In September 1847, an American army under General Winfield Scott captured the Mexican capital in the Battle for Mexico City.[12] Several months later, Mexican and American negotiators agreed to the Treaty of Guadalupe Hidalgo, under which Mexico agreed to recognize the Rio Grande as Texas's southern border and to cede Alta California and New Mexico.[13] The Missouri Compromise had settled the issue of the geographic reach of slavery within the Louisiana Purchase territories by prohibiting slavery in states north of 36°30′ latitude, and Polk sought to extend this line into the newly acquired territory.[14] However, the divisive issue of slavery blocked any such legislation. As his term came to a close, Polk signed the lone territorial bill passed by Congress, which established the Territory of Oregon and banned slavery in it.[15] Polk declined to seek re-election in the 1848 presidential election,[16] and the 1848 election was won by the Whig ticket of Zachary Taylor and Millard Fillmore.[17]

Issues

Three major types of issues were addressed by the Compromise of 1850: a variety of boundary issues, the status of territory issues, and the issue of slavery. While capable of analytical distinction, the boundary and territory issues were included in the overarching issue of slavery. Pro-slavery and anti-slavery interests were each concerned with both the amount of land on which slavery was permitted and with the number of States in the slave or free camps. Since Texas was a slave state, not only the residents of that state but also both camps on a national scale had an interest in the size of Texas.

Raw records:
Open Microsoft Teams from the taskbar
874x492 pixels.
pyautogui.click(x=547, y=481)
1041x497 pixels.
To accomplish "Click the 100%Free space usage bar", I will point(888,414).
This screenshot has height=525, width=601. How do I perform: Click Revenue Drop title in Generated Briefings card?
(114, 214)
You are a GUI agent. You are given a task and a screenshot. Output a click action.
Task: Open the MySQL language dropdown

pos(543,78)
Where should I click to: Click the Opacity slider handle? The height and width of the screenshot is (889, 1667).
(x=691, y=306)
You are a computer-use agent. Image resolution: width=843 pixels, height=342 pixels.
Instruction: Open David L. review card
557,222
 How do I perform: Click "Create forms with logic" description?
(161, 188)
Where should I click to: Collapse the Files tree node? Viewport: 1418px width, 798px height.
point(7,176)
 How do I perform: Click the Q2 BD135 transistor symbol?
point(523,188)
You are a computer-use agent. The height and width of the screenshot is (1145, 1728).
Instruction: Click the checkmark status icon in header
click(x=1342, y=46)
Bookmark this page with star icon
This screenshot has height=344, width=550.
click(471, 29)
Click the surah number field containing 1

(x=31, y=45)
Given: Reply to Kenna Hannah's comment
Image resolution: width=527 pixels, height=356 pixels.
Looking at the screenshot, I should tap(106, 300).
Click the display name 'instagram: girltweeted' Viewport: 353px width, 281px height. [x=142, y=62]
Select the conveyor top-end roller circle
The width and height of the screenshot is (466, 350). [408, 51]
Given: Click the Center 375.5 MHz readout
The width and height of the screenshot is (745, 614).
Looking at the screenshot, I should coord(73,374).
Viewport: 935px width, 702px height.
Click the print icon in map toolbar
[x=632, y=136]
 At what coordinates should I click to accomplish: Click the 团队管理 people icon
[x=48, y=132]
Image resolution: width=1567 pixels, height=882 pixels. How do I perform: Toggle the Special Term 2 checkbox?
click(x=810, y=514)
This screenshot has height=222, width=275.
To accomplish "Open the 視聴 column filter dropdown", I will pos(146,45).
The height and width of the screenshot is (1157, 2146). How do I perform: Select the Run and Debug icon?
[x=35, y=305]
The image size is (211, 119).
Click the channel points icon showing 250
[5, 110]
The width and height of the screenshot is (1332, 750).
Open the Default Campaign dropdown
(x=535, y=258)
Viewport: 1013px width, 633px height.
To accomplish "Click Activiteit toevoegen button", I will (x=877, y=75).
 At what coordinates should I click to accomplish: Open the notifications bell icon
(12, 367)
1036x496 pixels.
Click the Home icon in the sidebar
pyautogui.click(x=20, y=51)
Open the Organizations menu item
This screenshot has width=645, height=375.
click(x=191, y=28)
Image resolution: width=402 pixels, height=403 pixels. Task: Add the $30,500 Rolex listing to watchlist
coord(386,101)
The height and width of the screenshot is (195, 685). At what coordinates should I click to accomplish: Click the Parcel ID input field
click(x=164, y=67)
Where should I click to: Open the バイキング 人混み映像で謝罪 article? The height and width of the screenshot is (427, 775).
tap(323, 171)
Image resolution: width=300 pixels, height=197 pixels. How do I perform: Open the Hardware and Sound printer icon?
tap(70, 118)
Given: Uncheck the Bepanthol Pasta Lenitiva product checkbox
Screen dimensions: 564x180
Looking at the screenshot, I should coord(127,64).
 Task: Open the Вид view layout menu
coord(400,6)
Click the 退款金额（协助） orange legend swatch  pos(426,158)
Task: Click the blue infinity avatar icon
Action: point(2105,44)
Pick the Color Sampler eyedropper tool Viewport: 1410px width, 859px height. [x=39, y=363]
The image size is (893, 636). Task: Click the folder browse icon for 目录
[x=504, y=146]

→ STATED EXERCISE 1: In the passage on the Compromise of 1850, which line of latitude did the Missouri Compromise use to forbid slavery in states north of it?
→ STATED EXERCISE 2: Carry on the passage about the Compromise of 1850 from where it stops.
These records were drawn from a separate source.

→ EXERCISE ANSWER 1: 36°30′ latitude

→ EXERCISE ANSWER 2:
Texas

Proposals for Texas's northwestern boundary

The independent Republic of Texas won the decisive Battle of San Jacinto (April 21, 1836) against Mexico and captured Mexican president Antonio Lopez de Santa Anna. He signed the Treaties of Velasco, which recognized the Rio Grande as the boundary of the Republic of Texas. The treaties were then repudiated by the government of Mexico, which insisted that Mexico remained sovereign over Texas since Santa Anna had signed the treaty under coercion, and promised to reclaim the lost territories. To the extent that there was a de facto recognition, Mexico treated the Nueces River as its northern boundary control. A vast, largely-unsettled area was between the two rivers. Neither Mexico nor the Republic of Texas had the military strength to assert its territorial claim. On December 29, 1845, the Republic of Texas was annexed to the United States and became the 28th state. Texas was staunchly committed to slavery, with its constitution making it illegal for the legislature to free slaves.

The Treaty of Guadalupe Hidalgo made no mention of the claims of the Republic of Texas; Mexico simply agreed to a Mexico–United States border south of both the "Mexican Cession" and the Republic of Texas claims.[18] After the end of the Mexican–American War, Texas continued to claim a large stretch of disputed land that it had never effectively controlled in present-day eastern New Mexico. New Mexico had long prohibited slavery, a fact that affected the debate over its territorial status, but many New Mexican leaders opposed joining Texas primarily because Texas's capital lay hundreds of miles away[19] and because Texas and New Mexico had a history of conflict dating back to the 1841 Santa Fe Expedition.[20] Outside of Texas, many Southern leaders supported Texas's claims to New Mexico to secure as much territory as possible for the expansion of slavery.[21]

Another issue that would affect the compromise was Texas's debt; it had approximately $10 million in debt left over from its time as an independent nation, and that debt would become a factor in the debates over the territories.[22]

California

Map of Mexico. S. Augustus Mitchell, Philadelphia, 1847. New California is depicted with a northeastern border at the meridian leading north of the Rio Grande headwaters.

California was part of the Mexican Cession. After the Mexican War, California was essentially run by military governors. President James K. Polk tried to get Congress to establish a territorial government in California officially, but the increasingly sectional debates prevented that.[23] The South wanted to extend slave territory to Southern California and to the Pacific Coast, but the North did not.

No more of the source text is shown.